Task instructions:
• 1. Answer these questions from the Paropamisus ecoregion text:
(a) What is the ecoregion's WWF ID?
(b) How far does the ecoregion stretch across northern Afghanistan?
(c) What is the highest elevation given for the terrain?
• 2. Revise the Paropamisus ecoregion text starting at "Ecoregion in Afghanistan" and ending at "alpine meadow ecoregions.", putting "shrubland" in place of "scrubland".
--- Source document Enclosed Below ---
Ecoregion in Afghanistan and Tajikistan

The Paropamisus xeric woodlands ecoregion (WWF ID: PA1322) covers the portion of northeastern Afghanistan north of the central mountain range and the Hindu Kush Mountains. The name is derived from the Old Persian name for the region, Parupraesanna ("Beyond the Hindu Kush"). While there are low canopy woodlands in the northeast of the ecorgegion, most of the territory is desert or xeric (dry) scrubland.

== Location and description ==
The ecoregion stretches for 1100 km across northern Afghanistan, from the city of Herat in the west to the Wakhan Corridor in the east. The territory is on the north slopes of the mountains of central Afghanistan and the Hindu Kush. To the north is the Badghyz and Karabil semi-desert ecoregion, to the south are the Ghorat-Hazarajat alpine meadow and Hindu Kush alpine meadow ecoregions.

The terrain is rugged: elevations range from 371 m to a high point of 5592 m.
--- End of Enclosed Source document ---
--- Supplied records Enclosed Below ---
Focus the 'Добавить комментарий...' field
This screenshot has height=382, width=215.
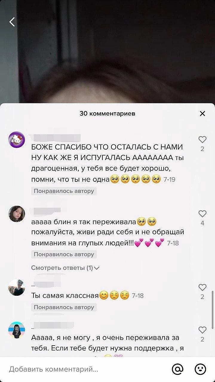tap(87, 369)
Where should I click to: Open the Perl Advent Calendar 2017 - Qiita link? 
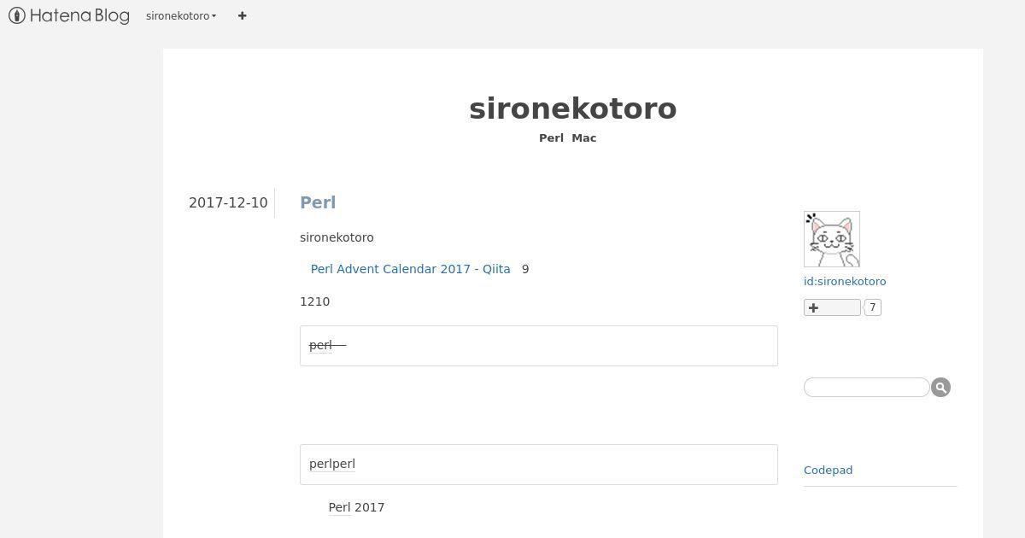[x=411, y=269]
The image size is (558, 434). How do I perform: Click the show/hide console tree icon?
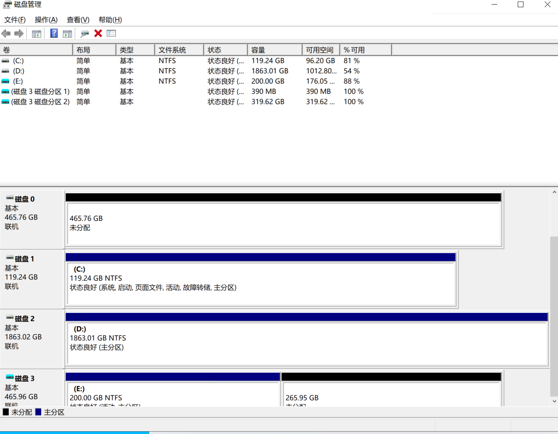(36, 34)
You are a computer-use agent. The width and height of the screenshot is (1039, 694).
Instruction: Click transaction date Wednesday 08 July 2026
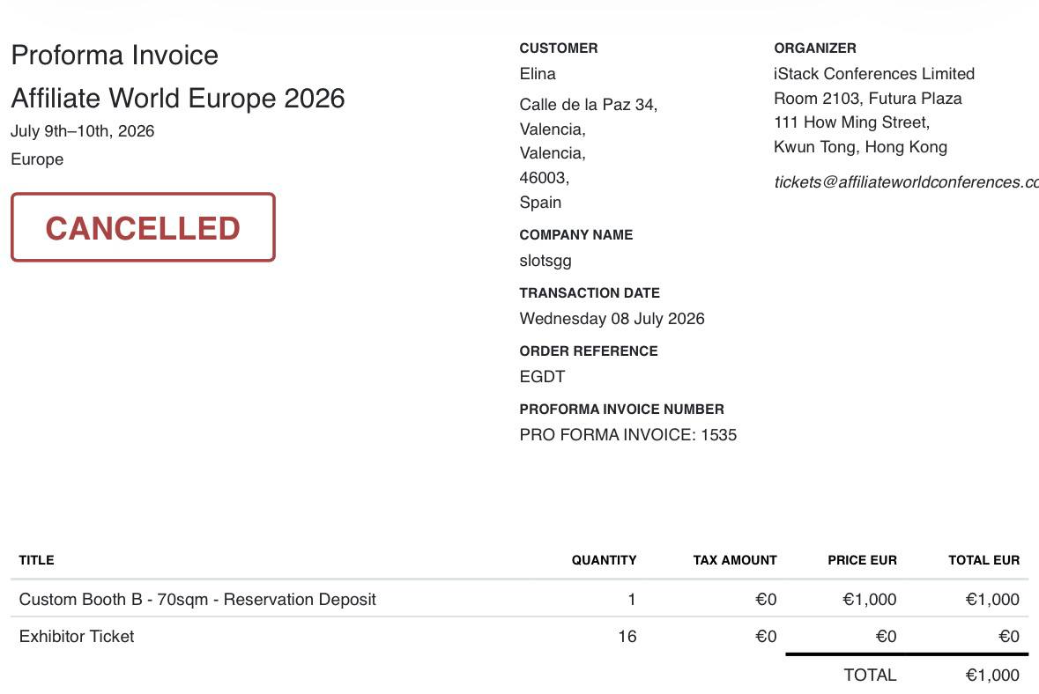point(612,319)
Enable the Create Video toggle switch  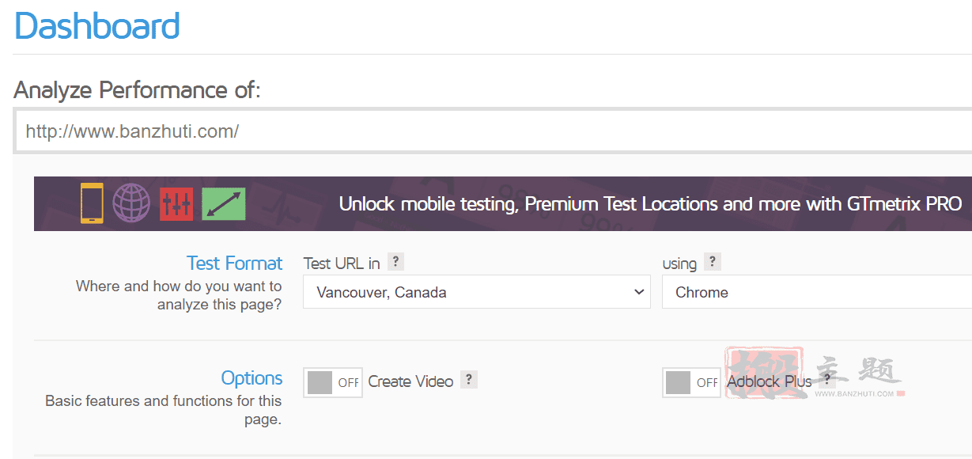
--- End of Enclosed Supplied records ---
Results:
• 1.
(a) PA1322
(b) 1100 km
(c) 5592 m

• 2.
Ecoregion in Afghanistan and Tajikistan

The Paropamisus xeric woodlands ecoregion (WWF ID: PA1322) covers the portion of northeastern Afghanistan north of the central mountain range and the Hindu Kush Mountains. The name is derived from the Old Persian name for the region, Parupraesanna ("Beyond the Hindu Kush"). While there are low canopy woodlands in the northeast of the ecorgegion, most of the territory is desert or xeric (dry) shrubland.

== Location and description ==
The ecoregion stretches for 1100 km across northern Afghanistan, from the city of Herat in the west to the Wakhan Corridor in the east. The territory is on the north slopes of the mountains of central Afghanistan and the Hindu Kush. To the north is the Badghyz and Karabil semi-desert ecoregion, to the south are the Ghorat-Hazarajat alpine meadow and Hindu Kush alpine meadow ecoregions.